Personages/Characters
Costumes & Characters
    "The idea of La Nouba for me was really like returning to childhood, to that time when you huddle together and try to live out your future on a smaller scale, in your imagination. We tried to have fun, scare ourselves, like we were kids, too, and to touch human tragedy with our fingertips. It meant adopting a different method from the start. For the first time, I started to draw on black pages with white crayons. The characters are born from the dark, from dreams and fairy tales, to reflect the human condition today." - Dominique Lemieux, Costume Designer

La Nouba is the meeting of two worlds poles apart: the fantastic world of the circus artists - the Cirques, sporting bright, fluorescent colors - and that of the Urbans, who wear dark, monochromatic outfits. Dominique Lemieux created 30 different costume concepts, blending historical and traditional circus attire with original contemporary styles, and drew at least 10 different designs for each costume concept. Although those designs were pared down by the time of La Nouba's debut, the wardrobe department still handles over 300 costumes and headpieces every day. That's because some principal characters have several costume layers, many of whom undergoing a metamorphosis indicated by a dramatic costume change (revealed as the tale unfolds). An example of this transformation can be seen with the Urbanites: they begin in ark, muted blues, reds and greens and end up in white, billowing, and fairy-like outfits.

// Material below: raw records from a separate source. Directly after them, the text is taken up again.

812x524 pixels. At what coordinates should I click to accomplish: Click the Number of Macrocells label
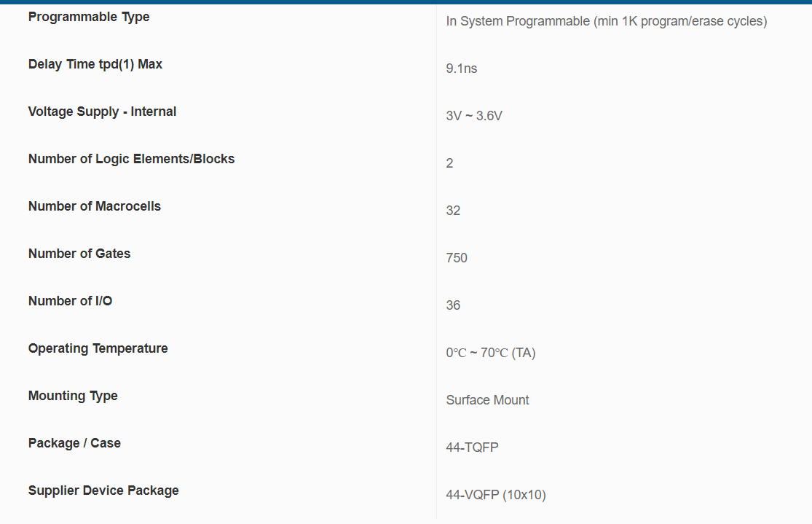click(95, 206)
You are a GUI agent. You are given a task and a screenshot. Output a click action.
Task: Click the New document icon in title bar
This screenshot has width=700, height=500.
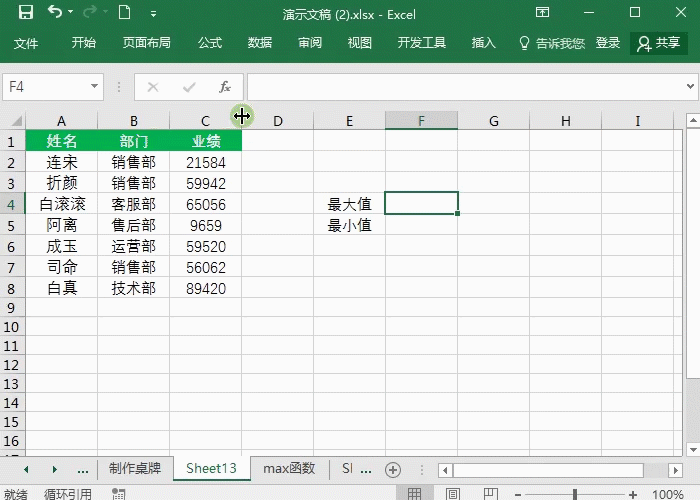pyautogui.click(x=124, y=13)
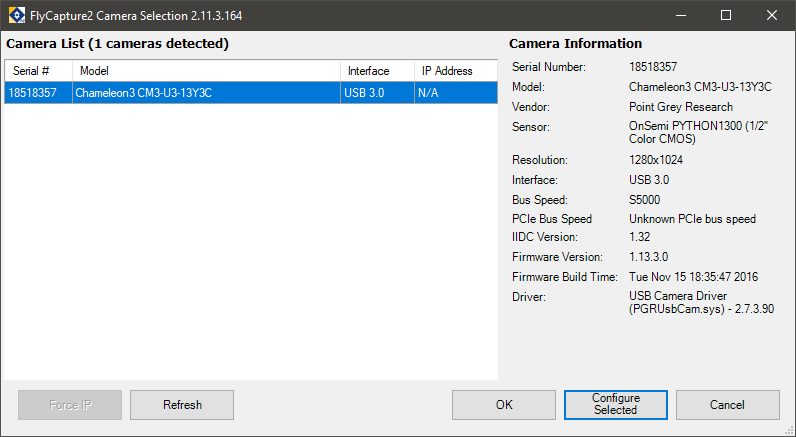Confirm selection with OK button

(x=504, y=405)
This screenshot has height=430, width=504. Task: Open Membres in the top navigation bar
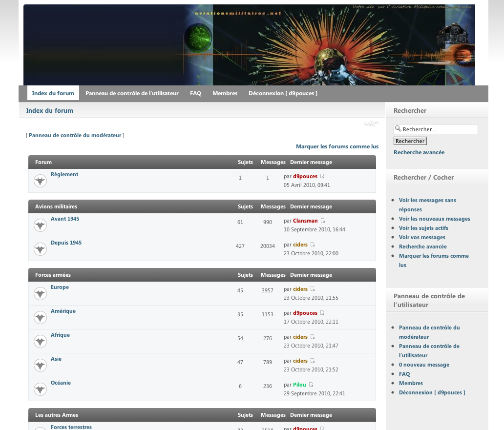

  The costumes for La Nouba were created in a record eight-week period from October 24 to December 23, 1998 at the costume workshop located in the Cirque du Soleil theater.
To take into account the darkness of the set, the costumes were drawn on a black background using brightly colored glow-in-the-dark pencil crayons. Their filigreed florescent outlines give them an air of lightness, like lace. Dark fabrics with fluorescent color accents are also used to provide high-contrast images with the addition of black lights. For example: The German Wheel costumes were designed to resemble marionettes while also highlighting the artists' anatomy. The Flying Trapeze costumes were also created in similar vain: they are both tribal and androgynous with elaborate collars, head ornaments, and tutu skirts (for the male performers). Both glow in black light. Not everybody was excited about wearing them though: "Normally, the artists are willing to go beyond what they would normally do," Lemieux muses. "In La Nouba, we had created these transvestite characters for the Russians to play, to give the show a cabaret feel. And they really, really resisted doing it! But, in the end, they agreed: and they do a wonderful job!"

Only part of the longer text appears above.